2017 vs 2020 Bitcoin Bull Run. Will We Reach New Highs? #43
Market Meditations | November 20, 2020
Today, I provide an exclusive edition that answers a crucial question: can we use the past to trade the future? From 2017 crypto bull run to 2020 and from 2008 financial crisis to 2020 recession. What are the similarities, what are the differences and how can you create the best possible trading strategy?
It finally seems that there’s light at the end of the tunnel. Positive vaccine news keeps coming out and bitcoin is consolidating at $18,000. Although many of us have already gone through a crypto bull run, I thought it could be helpful to use the previous market cycle as a reference to have an idea of where we stand now. Will this cycle play out the same way? Probably not. Can we use 2017 to properly position ourselves? Absolutely. Let’s take a look at some useful data points and draw some similarities and differences
Crypto: 2017 vs. 2020
Arguably, the last bull market only really started when the previous bitcoin all-time high ($1150) was broken. After bitcoin went into price discovery in March 2017, bitcoin rallied another +1500% towards its ATH at $20,000 and the altcoin market saw an even bigger return once bitcoin had topped.

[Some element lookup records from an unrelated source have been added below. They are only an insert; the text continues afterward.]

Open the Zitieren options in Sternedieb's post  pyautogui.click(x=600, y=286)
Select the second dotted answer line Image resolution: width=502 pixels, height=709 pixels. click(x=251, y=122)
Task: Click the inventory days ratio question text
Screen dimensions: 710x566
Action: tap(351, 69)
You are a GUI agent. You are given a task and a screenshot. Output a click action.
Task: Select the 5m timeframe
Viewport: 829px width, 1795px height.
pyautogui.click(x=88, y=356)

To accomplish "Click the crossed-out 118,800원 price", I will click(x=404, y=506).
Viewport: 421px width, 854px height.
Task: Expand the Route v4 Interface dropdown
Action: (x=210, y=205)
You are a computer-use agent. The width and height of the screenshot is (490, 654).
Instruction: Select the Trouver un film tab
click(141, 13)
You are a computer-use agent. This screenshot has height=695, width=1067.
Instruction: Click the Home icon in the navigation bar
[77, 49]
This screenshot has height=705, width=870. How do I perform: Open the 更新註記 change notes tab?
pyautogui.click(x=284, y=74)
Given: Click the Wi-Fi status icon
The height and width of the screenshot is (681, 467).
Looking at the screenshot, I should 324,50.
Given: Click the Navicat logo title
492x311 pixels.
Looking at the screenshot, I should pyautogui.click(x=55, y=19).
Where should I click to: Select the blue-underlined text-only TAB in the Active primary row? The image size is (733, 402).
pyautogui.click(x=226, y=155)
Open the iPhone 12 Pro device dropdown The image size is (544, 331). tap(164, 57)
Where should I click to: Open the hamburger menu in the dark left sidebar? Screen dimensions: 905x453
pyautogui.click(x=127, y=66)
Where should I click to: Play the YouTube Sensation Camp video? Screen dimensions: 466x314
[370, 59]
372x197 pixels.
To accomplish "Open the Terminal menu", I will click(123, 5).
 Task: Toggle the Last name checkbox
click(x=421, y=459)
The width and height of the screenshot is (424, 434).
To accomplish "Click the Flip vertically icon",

Given the size of the cryptocurrency market, each cycle sees diminishing returns in terms of percentages and I don’t expect this cycle to be different. Although it is likely that bitcoin once again goes through another strong run upwards if it manages to break through $20,000, expecting another ~1500% increase seems rather unreasonable. If money flows into less liquid assets like altcoins, we could see those kinds of returns again, given that a lot less capital is required to meaningfully move the market.
Although we seem to be getting closer to a local top, we’re still early in the cycle judging by the 2017 chart. Anecdotal evidence, like reports coming out about big players still accumulating their positions and media attention almost non-existent further confirms that hypothesis. Google Trends indicates that we’re nowhere near levels of interest compared to 2017. If anything, we seem closer to 2016 with mainstream attention yet to come.
A big difference between the 2017 mania and the current bull run is the participation of both retail and institutional investors. Although some institutional players definitely participated in 2017, the majority couldn’t legally buy or speculate on the cryptocurrency markets. With infrastructure tremendously improved over the last 3 years, this has certainly changed a lot.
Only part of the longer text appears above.